Frostresistenz ist das zentrale technische Risiko. Traditionelle Mandeln blühen früh im Frühjahr und machen Blüten anfällig für Spätfröste, ein häufiges Merkmal der kontinentalen ukrainischen Winter. Anbauer priorisieren daher spätblühende Genetik und erhöhte Kältetoleranz, ergänzt durch dürreresistente Merkmale, um mit zunehmend variablen Niederschlägen zurechtzukommen. Agronomen sehen potenzielle Erträge von bis zu 2 Tonnen pro Hektar bei fünfjährigen Bäumen unter günstigen Bedingungen. Würden solche Erträge im großen Maßstab erzielt, wäre auf den für die Selbstversorgung benötigten 3.000 Hektar eine substanzielle Inlandsproduktion möglich.
Diese Ertragszahlen bleiben jedoch experimentell und sind noch keine garantiert landesweiten Ergebnisse. Die Performance wird je nach Standort, Frostverlauf und Wasserverfügbarkeit variieren, und der Sektor ist noch mehrere Saisons von belastbaren, mehrjährigen Ertragsstatistiken entfernt.
Wetter & regionaler Kontext
Für die aufstrebenden Plantagen der Ukraine ist Spätwinter und Frühjahr 2027 der kritische kommende Risikoperioden, wenn in Kirowohrad die erste volle kommerzielle Ernte erwartet wird. Spätfröste während der Blüte könnten die Erträge deutlich reduzieren und die Investorenstimmung verzögern. Die Wahl spätblühender spanischer und französischer Sorten zielt speziell darauf ab, dieses Risiko zu mindern, kann es aber nicht vollständig ausschließen.
In Spanien deuten erste Berichte zur Ernte 2026 auf eine durch Sommerhitze vorgezogene Kampagne hin, mit generell guten Erträgen dort, wo Bewässerung verfügbar ist, und eher moderaten Ergebnissen in regenabhängigen Plantagen. Aktuelle Einschätzungen legen nahe, dass die gesamte spanische Produktion trotz hitzebedingter Belastung der Baumkronen in etwa auf Vorjahresniveau liegen dürfte, während sich die Preise für Kerne um den mittleren einstelligen Euro-Bereich pro Kilogramm bewegen – im Einklang mit den aktuellen FOB-Offerten.
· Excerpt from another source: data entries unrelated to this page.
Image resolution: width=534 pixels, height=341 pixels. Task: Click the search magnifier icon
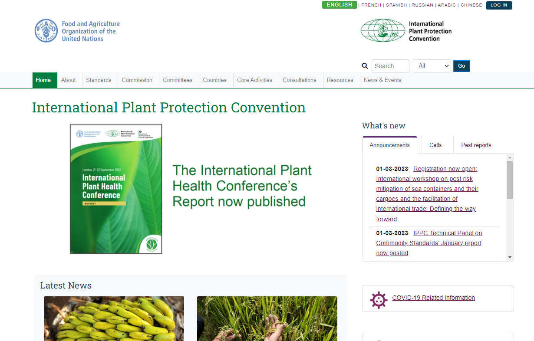[365, 66]

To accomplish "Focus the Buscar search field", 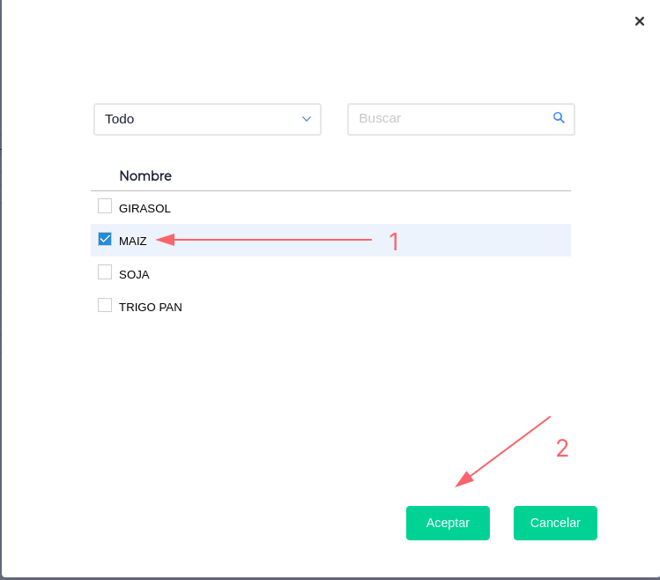I will [x=449, y=119].
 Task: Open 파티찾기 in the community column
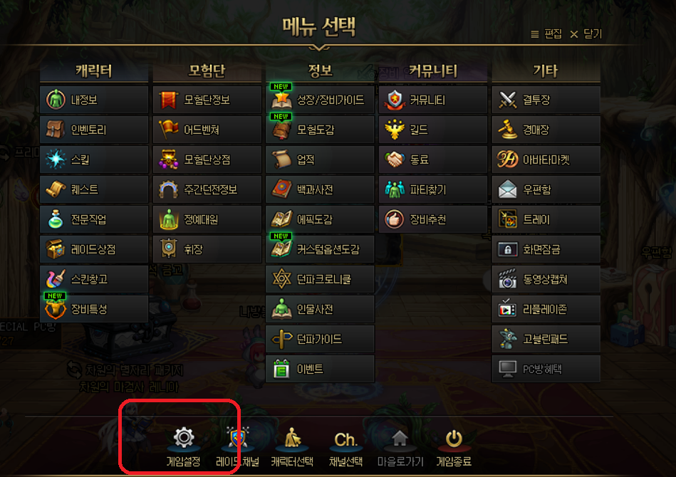point(433,189)
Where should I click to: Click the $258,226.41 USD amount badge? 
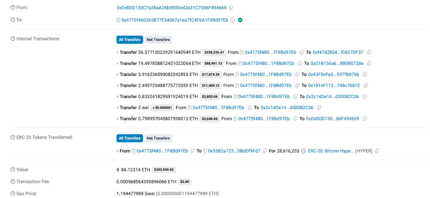214,53
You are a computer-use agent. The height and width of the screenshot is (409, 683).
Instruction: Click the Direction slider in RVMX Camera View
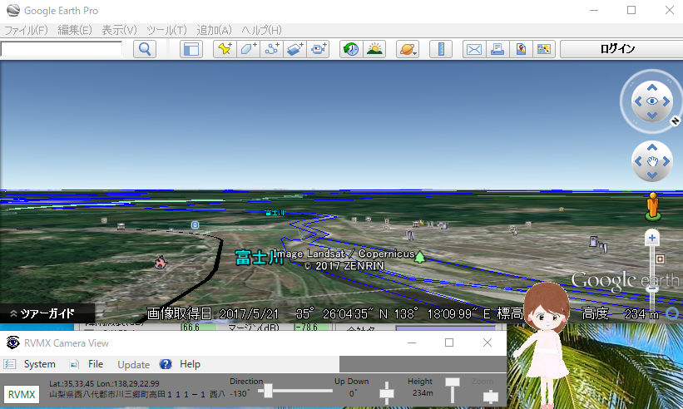(268, 390)
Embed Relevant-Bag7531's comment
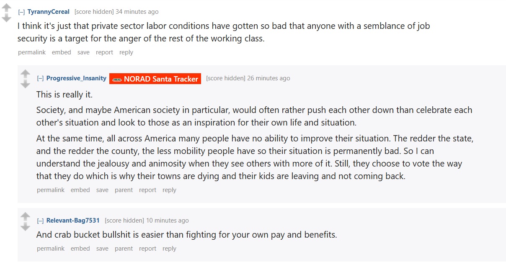The image size is (506, 264). pos(80,249)
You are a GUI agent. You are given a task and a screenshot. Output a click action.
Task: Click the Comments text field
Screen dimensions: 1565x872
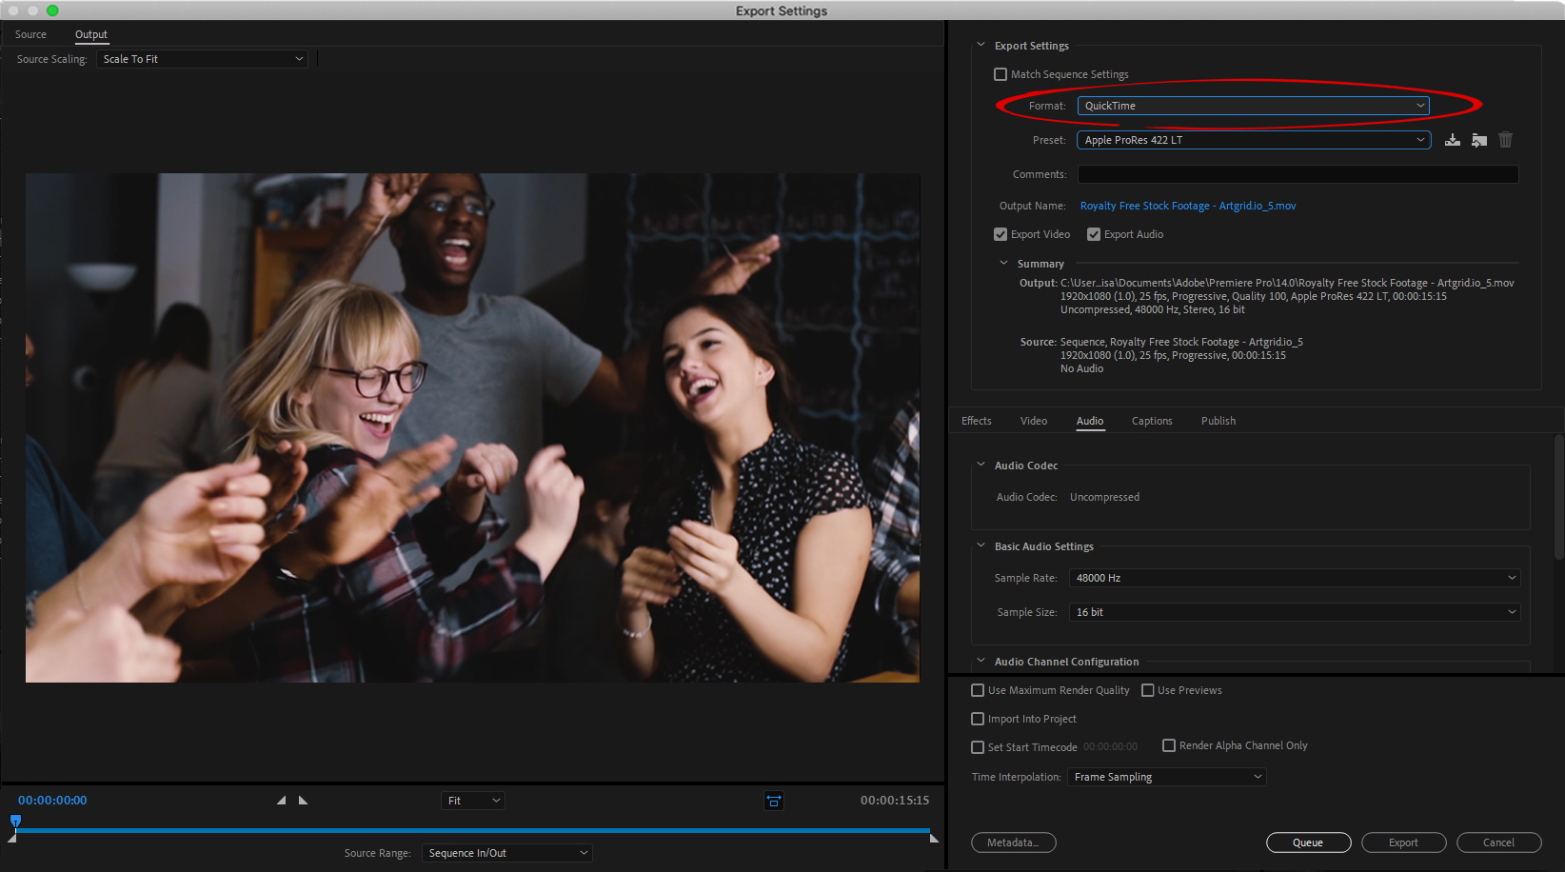coord(1297,174)
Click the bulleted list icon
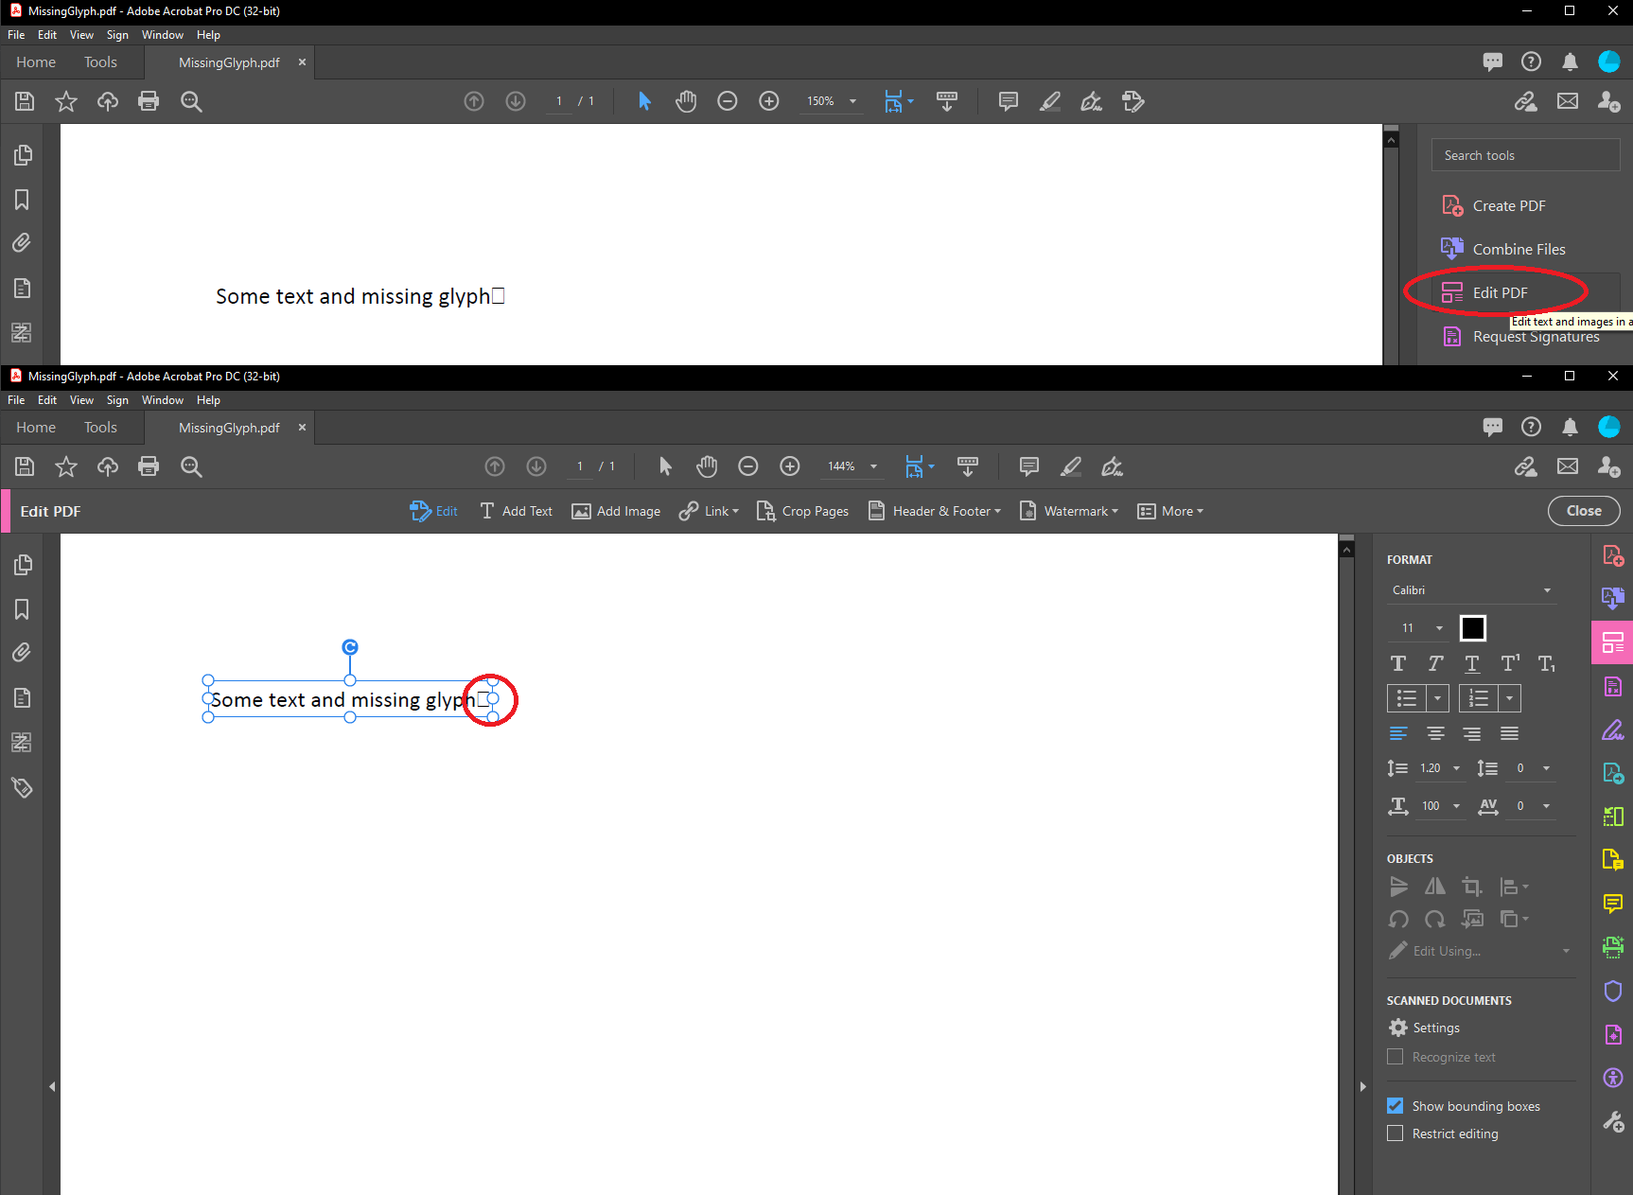 point(1406,698)
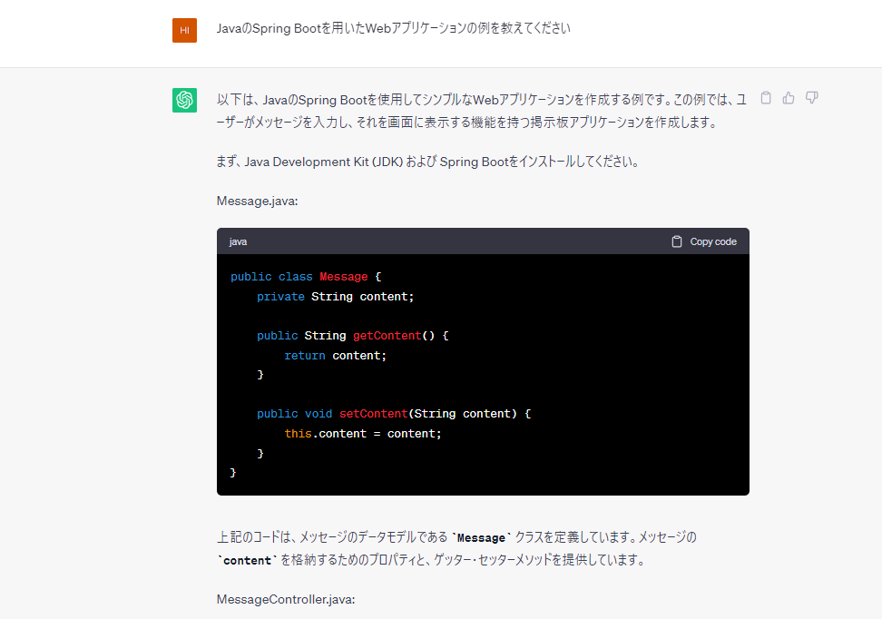This screenshot has width=882, height=619.
Task: Click the red Message class name in code
Action: [343, 277]
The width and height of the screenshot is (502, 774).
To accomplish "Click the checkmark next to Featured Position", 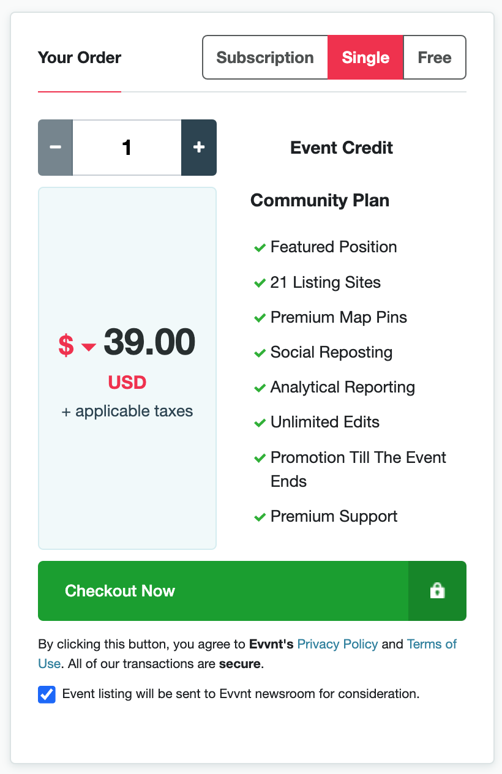I will tap(260, 247).
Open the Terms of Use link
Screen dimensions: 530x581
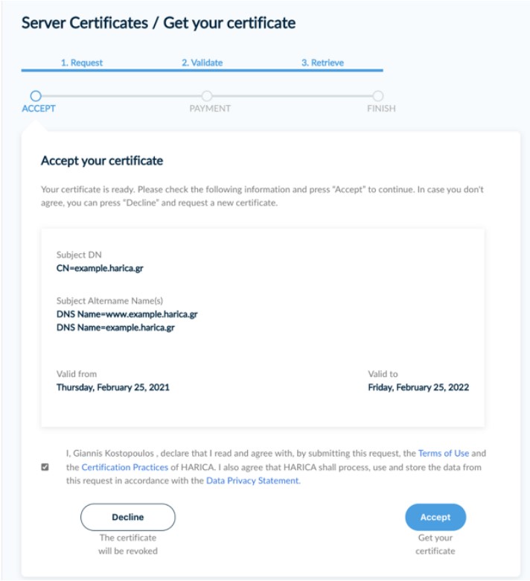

Ausblick & Handelsstrategie
Der ukrainische Mandelmarkt bleibt mindestens bis 2027 importgetrieben, doch zusätzliche lokale Mengen könnten aus den Pflanzungen 2025–2027, insbesondere rund um Kirowohrad, auf den Markt kommen. Im Fokus stehen die Versuchserträge 2027, das Frostverhalten spätblühender Sorten, das Tempo der Neuanlagen sowie die Nutzung staatlicher Zuschüsse von bis zu 400.000 UAH/ha für kommerzielle Plantagen.
- Importeure / Händler: Mittelfristige Versorgung aus US- und spanischen Herkünften sichern und gleichzeitig den durch Zuschüsse getriebenen Pflanzungsboom in der Ukraine beobachten. Die aktuellen Europreise sind stabil; angesichts nur moderat fester Notierungen bieten sich gestaffelte Käufe statt großer Spotpositionen an.
- Ukrainische Erzeuger: Verfügbare Zuschüsse nutzen, um spätblühende spanische/französische Sorten auf frostgefährdeten Flächen zu testen, jedoch mit vorsichtiger Expansion, bis mindestens eine volle kommerzielle Ernte (2027) stabile Erträge bestätigt.
- Verarbeiter & Einzelhändler: Beschaffungsstrategien vorerst weiter auf Importe stützen, aber bereits Beziehungen zu inländischen Plantagen und Baumschulen aufbauen, um künftig von Herkunftsdiversifizierung sowie möglichen Qualitäts- und Rückverfolgbarkeitsprämien zu profitieren.
3-Tage-Preis- & Richtungsbild (EUR)
- US-Kerne (Carmel, Nonpareil): Rund 6,7–9,4 EUR/kg, Tendenz: stabil bis leicht fester, da der Markt eine etwas kleinere kalifornische Ernte und stabile Nachfrage verarbeitet.
- Spanische Kerne (Valencia, Marcona, Guara): Etwa 5,6–8,9 EUR/kg FOB, Tendenz: überwiegend seitwärts mit leicht fester Tonlage nach einer insgesamt soliden iberischen Ernte.
- Ukrainischer Inlandsmarkt: Noch keine belastbare Preisbildung für heimische Mandeln im großen Stil; kurzfristige Großhandelspreise werden sich weiterhin an Importkernpreisen zuzüglich Logistik und Marge orientieren.